A neurology appointment is expensive. It is also one of the most important hours of your dog’s treatment journey. The more prepared you are, the more your neurologist can help. This is your complete preparation checklist.
Why Does Preparation Matter So Much?
Veterinary neurologists typically have 30 to 60 minutes with you. That is not a lot of time to review history, examine your dog, discuss diagnostics, and create a treatment plan. When you arrive with organized, complete information, your neurologist can spend less time gathering data and more time actually helping your dog.
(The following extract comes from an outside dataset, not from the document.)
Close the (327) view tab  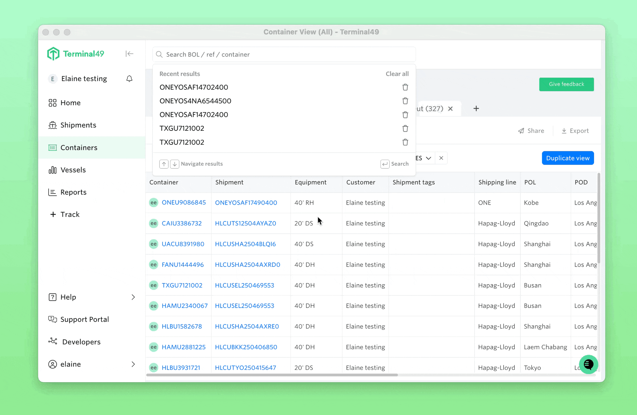(x=450, y=109)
Research from the IVETF consensus statements emphasizes that accurate seizure history is the single most important factor in diagnosing and managing canine epilepsy. Your observations at home are data your vet cannot get any other way.
What Should I Bring to the Appointment?
Here is your complete checklist, organized by priority:
Essential: Seizure Log
This is the most valuable thing you can bring. Your neurologist needs:
- Date and time of every seizure
- Duration (start to finish, in seconds or minutes)
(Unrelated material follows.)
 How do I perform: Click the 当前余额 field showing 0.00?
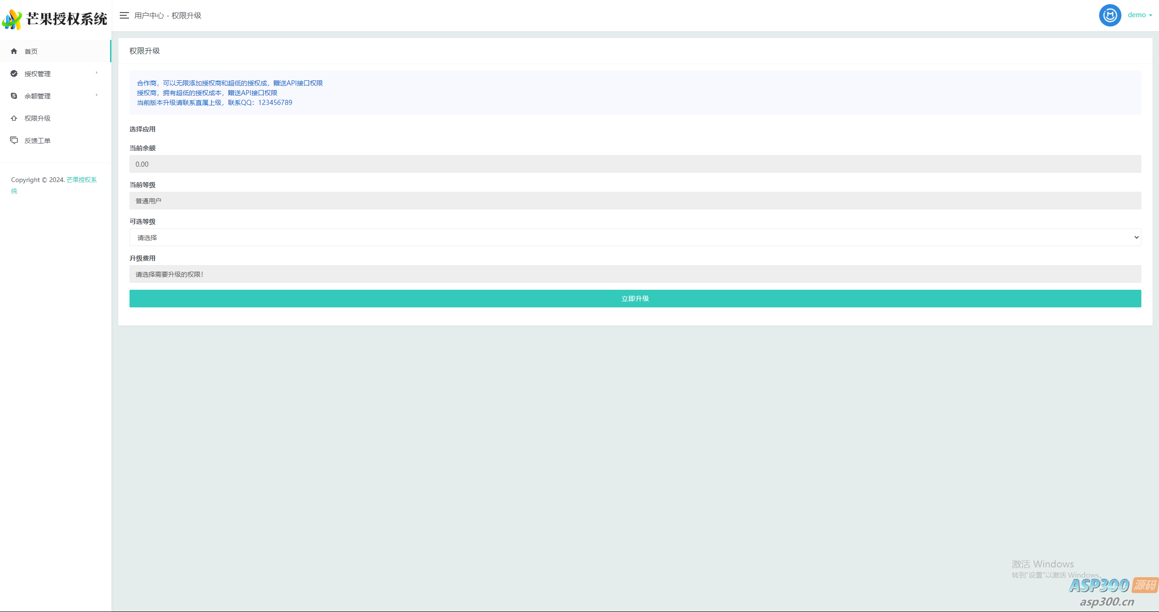click(635, 164)
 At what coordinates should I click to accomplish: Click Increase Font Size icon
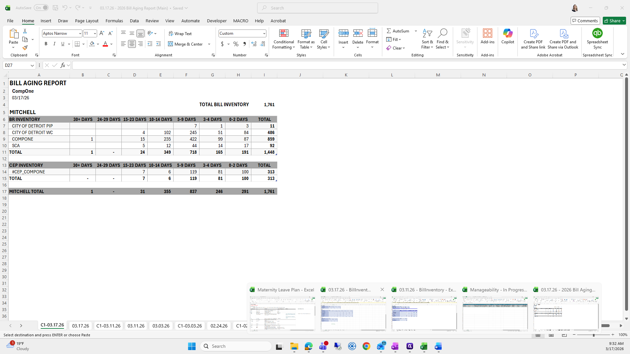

- Type of seizure (generalized, focal, or unknown)
- Description of behavior during the seizure (paddling, jaw chomping, one-sided twitching, staring, etc.)
- Post-ictal behavior and recovery time
- Possible triggers (stress, weather change, missed medication, activity level)
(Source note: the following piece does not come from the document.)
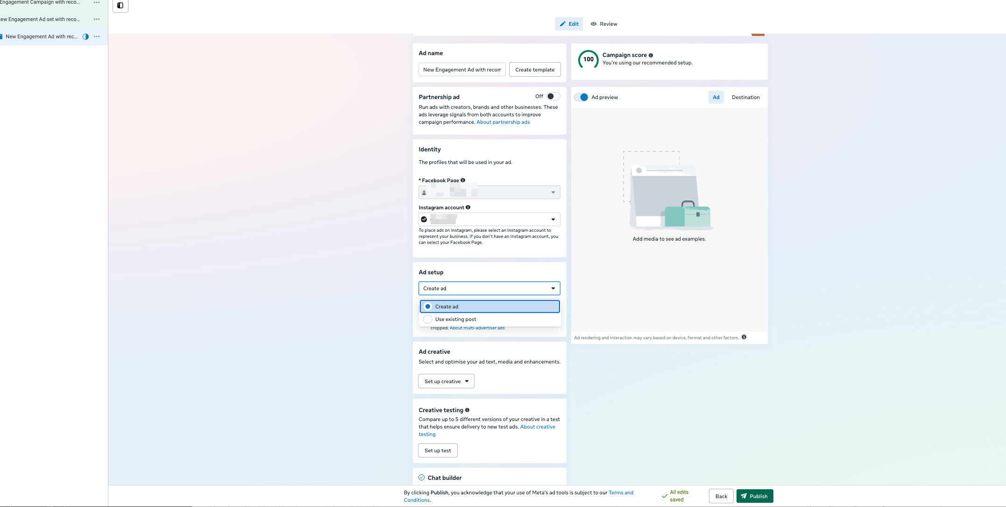
Task: Turn off the Ad preview toggle
Action: coord(581,97)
- Cluster information (did multiple seizures occur within 24 hours?)
If you are using Anchor, all of this data is already captured and organized. You can share a summary directly with your vet.
Essential: Medication History
| Information Needed | Why It Matters |
|---|---|
| Current medications and dosages | Confirms what your dog is actually taking right now |
| Time of last dose (day of appointment) | Affects interpretation of serum drug levels |
| Any recent dose changes | Helps correlate changes in seizure frequency with medication adjustments |
| Missed doses (dates and reasons) | Missed doses can directly trigger seizures |
| Supplements and over-the-counter products | Some supplements interact with anti-epileptic drugs |
| Previous medications tried (and why stopped) | Prevents prescribing something that already failed |
Essential: Previous Blood Work Results
Bring copies of all previous blood work, especially:
- Phenobarbital or bromide serum levels
- Liver panels (ALT, ALP, GGT)
- Complete blood count (CBC)
- Chemistry panels
Trends over time are far more useful than a single snapshot. If you are tracking blood work in Anchor, you can pull up the full history on your phone.
Highly Recommended: Seizure Videos
Video recordings of seizures are extremely valuable. A 30-second video tells your neurologist more than a 10-minute verbal description. Key things to capture:
- The beginning of the seizure (if you catch it in time)
- Whether both sides of the body are involved equally
- Eye position and movement
- Any vocalization
- The transition from seizure to post-ictal phase
You do not need professional video quality. Even a shaky phone recording in low light is useful. Save these videos in a dedicated folder on your phone so you can find them quickly during the appointment.
Helpful: Environmental and Lifestyle Notes
Your neurologist may ask about factors that could influence seizure activity:
- Diet (brand, type, recent changes)
- Exercise and activity level
- Stressors (new family member, move, construction noise, fireworks)
- Sleep patterns
- Vaccination history (recent vaccines can occasionally lower seizure threshold)
- Exposure to toxins or chemicals
Anchor automatically captures environmental data like barometric pressure, temperature, humidity, and moon phase with each seizure entry. This type of data can help identify patterns you might not notice on your own.
What Questions Should I Ask?
You are paying for expertise. Use it. Do not leave without answers to these questions:
- What type of epilepsy does my dog have, and how confident is the diagnosis?
- Are additional diagnostics (MRI, CSF analysis) recommended, and why?
- What is the treatment goal? (seizure-free, or reduced frequency/severity?)
- What side effects should I watch for with this medication?
- When should I schedule follow-up blood work?
- At what point should I call you between appointments?
- Are there any dietary changes or supplements worth considering?
- Should I have emergency medication (rectal diazepam, intranasal midazolam) at home?
Write these questions down before the appointment. It is easy to forget them in the moment.
After the Appointment: What to Do Next
When you get home, take 10 minutes to document what was discussed:
- Any changes to medication (new drugs, dose adjustments)
- Upcoming tests or procedures
- Follow-up appointment date
- New instructions or observations to track
Update your dog’s profile in Anchor with any medication changes so your tracking stays accurate going forward.
“Your vet is the expert on veterinary neurology. You are the expert on your dog. The best outcomes happen when both experts show up prepared.”